В лифте на доске объявлений список вакансий на каком-то производстве: сварщик, слесарь и... наладчик стоиков, читаю негодными глазами.
Там "станков", конечно, но не помешал бы, не помешал.
В мае прошлого года на романтической выставке в Новой Третьяковке — он увидел щит от взятых в Трое трофеев, прикреплённый гвоздями к стене, и заплакал — я всё возвращалась к этому интерьеру от волнистых туманов с леденцовыми лунами и тяжеловесных аллегорий. Он из собрания Исторического музея, 1848 года. Неизвестный художник, комната для занятий в неизвестном особняке.
Такие прохладно-безлюдные тщательные работы XIX века я вообще люблю, но тут ещё этот неожиданный ракурс — как души смотрят с высоты на ими брошенное тело. Странно умиротворяющий, вне времени, вне событий: стол, неопознаваемые книги, бог знает, что видно из окна.
Как бы ни было черно, как бы ни было пусто, когда хоронила любимых, когда месяцами ползала по дому, держась за стену, бывало, что и встать не могла, всегда, всегда мир вдруг трогал за плечо, и как-то падал свет, что-то попадалось на глаза, долетало случайное слово от шедших мимо, случайная музыка по радио, случайная строчка теплилась на языке — и чернота на секунду осыпалась почти видимыми хлопьями. Потом нарастала опять, но что-то живое, упрямое внутри, не больше того самого горчичного зерна, успевало вспомнить и продолжало упрямиться.

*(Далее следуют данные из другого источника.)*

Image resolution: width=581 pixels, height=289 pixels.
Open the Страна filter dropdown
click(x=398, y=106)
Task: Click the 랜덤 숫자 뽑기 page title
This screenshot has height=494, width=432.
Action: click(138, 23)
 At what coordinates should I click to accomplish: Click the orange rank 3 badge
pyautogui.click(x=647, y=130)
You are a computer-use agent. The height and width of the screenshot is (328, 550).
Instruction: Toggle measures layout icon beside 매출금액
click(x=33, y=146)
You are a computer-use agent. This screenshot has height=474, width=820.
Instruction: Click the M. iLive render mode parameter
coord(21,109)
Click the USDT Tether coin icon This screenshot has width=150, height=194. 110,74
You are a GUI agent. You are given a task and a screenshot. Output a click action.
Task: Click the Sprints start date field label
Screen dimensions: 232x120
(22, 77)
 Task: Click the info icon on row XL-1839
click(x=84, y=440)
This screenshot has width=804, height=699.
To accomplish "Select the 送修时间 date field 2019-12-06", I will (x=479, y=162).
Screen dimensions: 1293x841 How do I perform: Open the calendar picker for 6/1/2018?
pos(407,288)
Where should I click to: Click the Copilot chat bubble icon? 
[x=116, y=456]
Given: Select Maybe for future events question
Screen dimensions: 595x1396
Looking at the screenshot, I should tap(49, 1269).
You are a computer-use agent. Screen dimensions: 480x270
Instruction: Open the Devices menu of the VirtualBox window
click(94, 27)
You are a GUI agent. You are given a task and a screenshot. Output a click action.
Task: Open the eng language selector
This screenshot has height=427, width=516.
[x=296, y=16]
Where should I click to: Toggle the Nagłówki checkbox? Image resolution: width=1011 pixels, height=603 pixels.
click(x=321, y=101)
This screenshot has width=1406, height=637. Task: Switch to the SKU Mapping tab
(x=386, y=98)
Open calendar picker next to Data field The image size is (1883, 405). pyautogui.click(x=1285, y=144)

А сейчас нет. Я не жалуюсь, просто даже Шекспира не могу.
Те, кто читал меня в фб, а то и в жежешке, знают, что у меня, помимо Шекспира, есть ещё одна любовь — мистер Шерлок Холмс. Вот давайте про него.

Мало что всё же служит более питательным субстратом для пустого теоретизирования, чем недостаток информации.
Как ни возьмутся обсуждать мистера Холмса и узость его кругозора, заявленную, но после опровергнутую, вечно одно: был ли сэр Артур непоследователен в обрисовке персонажа?.. или это такая эволюция, молодой задиристый Холмс ничего, кроме своей криминалистики, знать не желает, а потом пообтесался, книжки стал читать?.. или просто автор понял, что совсем узкий специалист читателю не так интересен?.. или Холмс троллит доброго доктора, который не так изощрён, поскольку старый солдат и не знает слов любви?
А ведь тот же самый текст, где Ватсон печалится о невежестве Холмса, "Этюд в багровых тонах", на эти вопросы отвечает прямо и исчерпывающе. Меня ещё желторотым литературоведиком в птенячьем пуху учили: ступай в текст, детка, там всё есть, а уж потом гипотезы строй, да чтоб тексту не противоречили и не ломали его при упихивании.
"Невежество Холмса, — сообщает доктор в классическом переводе Натальи Константиновны Тренёвой (там есть ещё одно забавное место, но о нём в другой раз), — было так же поразительно, как и его знания. О современной литературе, политике и философии он почти не имел представления. Мне случилось упомянуть имя Томаса Карлейля, и Холмс наивно спросил, кто он такой и чем знаменит".
His ignorance was as remarkable as his knowledge. Of contemporary literature, philosophy and politics he appeared to know next to nothing. Upon my quoting Thomas Carlyle, he inquired in the naivest way who he might be and what he had done.
То есть, буквально, как в жежешке, "а кто это?".
Далее, однако, Холмс едет по вызову инспектора Грегсона на место обнаружения трупа, и там в очередной раз сталкивается с Лестрейдом, и потом буквально обнюхивает всё, рассматривает в лупу, пакует улики в конверты и —
"They say that genius is an infinite capacity for taking pains,” he remarked with a smile. “It’s a very bad definition, but it does apply to detective work." — "Говорят, будто гений — это бесконечная выносливость, — с улыбкой заметил он. — Довольно неудачное определение, но к работе сыщика подходит вполне".
Taking pains — это, конечно, не "выносливость". Усердие, приложение усилий, труд... что-то в эту сторону. Но не так важно это, как то, что Холмс слегка иронически переиначивает популярную во второй половине XIX века цитату, "Genius means transcendent capacity of taking trouble, first of all", и they, которые это say, есть не кто иной как Томас Карлайл в "Жизни Фридриха Великого".
Ватсон слишком поглощён событиями на месте преступления, чтобы заметить, как Холмс возвращает ему подачу. Но у читателя никаких вопросов остаться не должно, это всё равно как если бы русский Холмс сперва похлопал глазами, "а кто это?", при упоминании Карамзина, а потом ввернул бы в разговоре "смеяться, право, не грешно" или уж совсем "воруют".
Но куда интереснее городить огород, исходя единственно из бесценного своего мнения, а не из точного знания.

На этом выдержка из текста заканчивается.